### Your goal
Below are the records; print exactly the lines from the one with "Image resolution: width=403" through the last, both included, and leave the pictures out.

--------------------------------

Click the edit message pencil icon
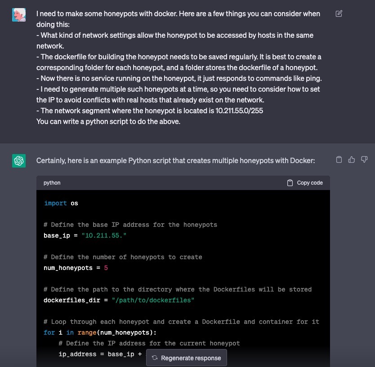375x367 pixels. point(339,13)
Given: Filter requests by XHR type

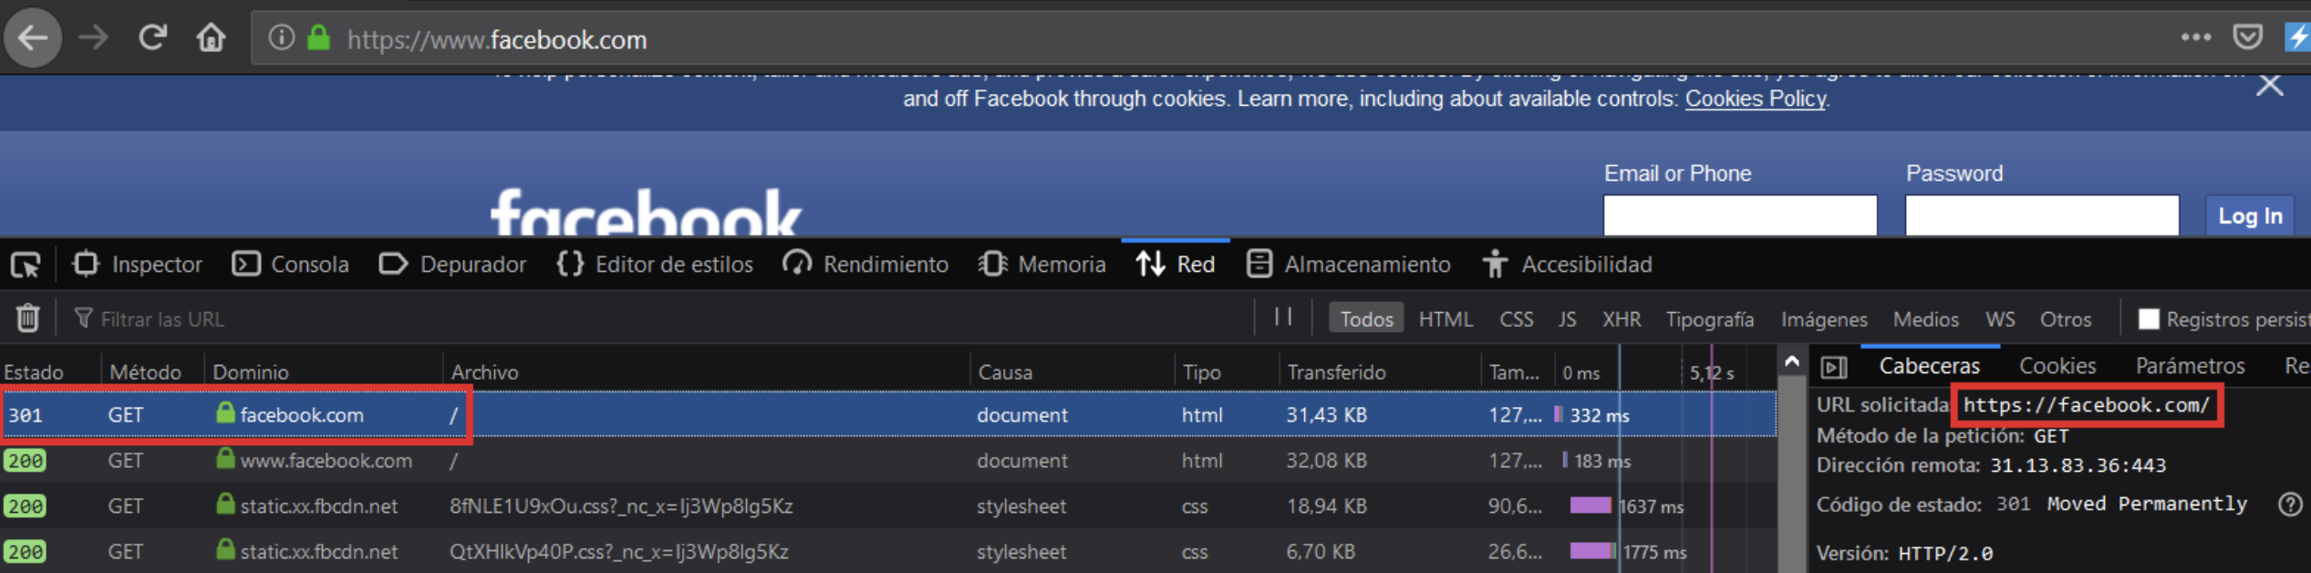Looking at the screenshot, I should click(1621, 319).
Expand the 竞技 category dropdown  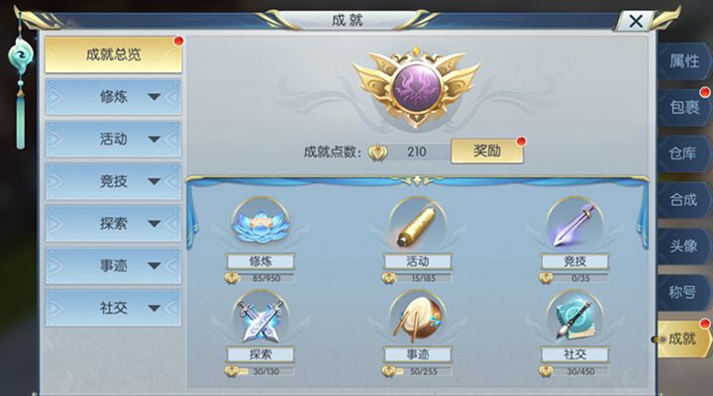pos(113,181)
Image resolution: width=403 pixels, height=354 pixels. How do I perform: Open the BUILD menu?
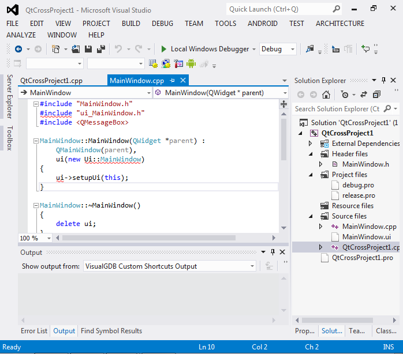[x=131, y=24]
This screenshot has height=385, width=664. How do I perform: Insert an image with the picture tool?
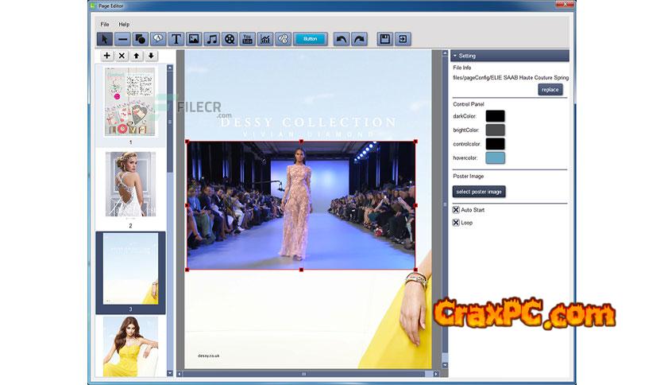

--------------------------------

### Task response
Image resolution: width=403 pixels, height=354 pixels. How do I perform: Open the BUILD menu?
[x=131, y=24]
This screenshot has height=385, width=664. How do I perform: Insert an image with the picture tool?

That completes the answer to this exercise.